FOR both Israelis and Palestinians, the third war between Israel and Gaza in six years may prove to be the most gruelling yet. Since the war started on July 8th over 500 people have been killed, all but 20 of them Palestinians. In a ground offensive, which started on July 17th, Israeli forces are focusing on four border areas along a strip 40km (25 miles) long, seemingly to destroy tunnels used by Hamas to launch attacks in Israel and to fortify its border against Israeli incursions. But most of the victims have been Palestinian civilians, including many children.

In the worst violence to date on July 20th Israel attacked Shujaiya, a tightly packed residential suburb five minutes’ drive east of Gaza City that has long been a stronghold for an array of militants. The shelling killed66 Palestinians in one day; 13 elite Israeli soldiers died in the fighting of an ensuing ground offensive. Footage from the scene showed bodies of Palestinians, many of them women and children, strewn across the streets. Gazans have limited options as to where to flee: more than 80,000 people have sought shelter in UN schools.

On July 21st Israel’s defence minister, Moshe Yaalon, said the mission to destroy tunnels should be over in two to three days. But Binyamin Netanyahu, the prime minister, has warned that the offensive will continue until Israel has achieved its aims. These are said to include the destruction of rocket-launchers and command centres. But many of these lie concealed among and below civilian infrastructure in the heart of Gaza City and the mission looks set to draw Israel ever deeper into the heart of Gaza's teeming population centre.

Despite being besieged and the rising death toll, Hamas and fellow Islamists show no sign of changing course. They continue to launch over 100 rockets at Israel every day, targeting towns and cities from south to north. Hamas has launched drones for the first time and militants have repeatedly infiltrated Israel by sea and tunnel, sometimes to deadly effect. Over the weekend of July 19th-20th Hamas killed 18 Israeli soldiers, almost double Israel’s toll during the three weeks of Operation Cast Lead, hithero the biggest Israeli assault on Hamas in Gaza, in 2008-2009. In contrast to the resistance Israel’s forces encountered then, Israeli soldiers speak of fighting a force ambushing them with anti-tank missiles from fortified underground bunkers.

Diplomats are struggling to make their calls for a political solution heard. Before an emergency session of the UN Security Council on July 20th, Ban Ki-moon, the UN’s secretary-general, described the deaths of Palestinians by shelling as an “atrocious action”. President Barack Obama has repeatedly called for an immediate ceasefire. And despite supporting Israel’s right to defend itself in public, John Kerry let slip his frustration when he was caught on camera remarking sarcastically to one of his aides that Israel was conducting “a hell of a pinpoint operation”.

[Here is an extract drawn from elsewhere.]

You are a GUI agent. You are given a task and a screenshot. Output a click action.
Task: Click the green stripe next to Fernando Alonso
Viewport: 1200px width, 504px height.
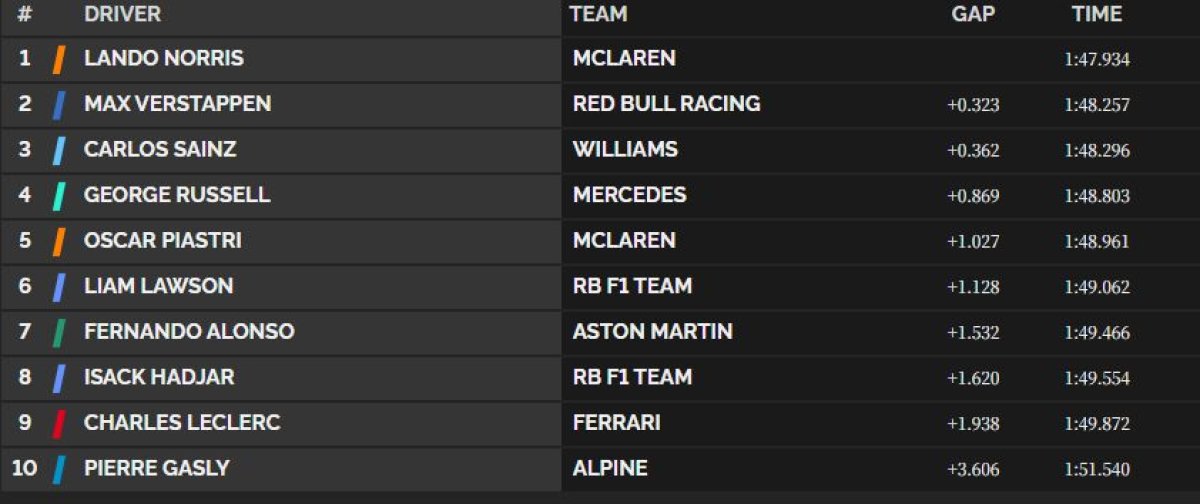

Mr Kerry is due to travel on July 21st to Cairo and Jerusalem in an attempt to broker a ceasefire. Hamas leaders have refused to accept a "quiet-for-quiet" deal, but say they are open to discussing a settlement that lifts Israel’s seven-year siege on Gaza that has blocked the movement of all but a tiny number of Gaza's people, imports including an array of basics including paper and construction materials and all exports.

Israeli officials bridle at those terms. In public statements an increasing number of ministers lean towards expanding the operation in Gaza. And attempts to broker a deal are hampered by the refusal of Egypt, which is taking the initiative, and Western powers to engage with Hamas. Since Egypt’s president, Abdel Fattah al-Sisi, then as head of the army, seized power from the Muslim Brotherhood in July 2013, Egypt has banned Hamas, a branch of the Muslim Brotherhood, from carrying out activities and shut the border crossing with Gaza. It has so far stopped short of inviting Hamas leaders from Gaza for talks. Meanwhile, Palestinian officials are meeting in Qatar's capital, Doha, where Hamas’s head, Khaled Meshal, resides.

The longer the fighting continues, the more unrest is likely to flare violently among Palestinians in the West Bank. Demonstrations are getting bigger. Israeli forces opened fire on crowds in Hebron, the largest West Bank city, on July 20th. And the more damage Israel causes to infrastructure in Gaza, the more it sows the seeds of future strife. Electricity has collapsed to two hours a day in Gaza and in some parts water has slowed to a trickle after Israel struck the water mains. Banks briefly opened during a brief UN-negotiated humanitarian respite on July 17th to allow some employees to draw their salaries, but those working for Hamas’s administration could not do so because Israel had bombed two branches of Hamas’ Islamic National Bank. The less Gaza has to lose, the more its people will back Hamas's use of military means—including those rockets.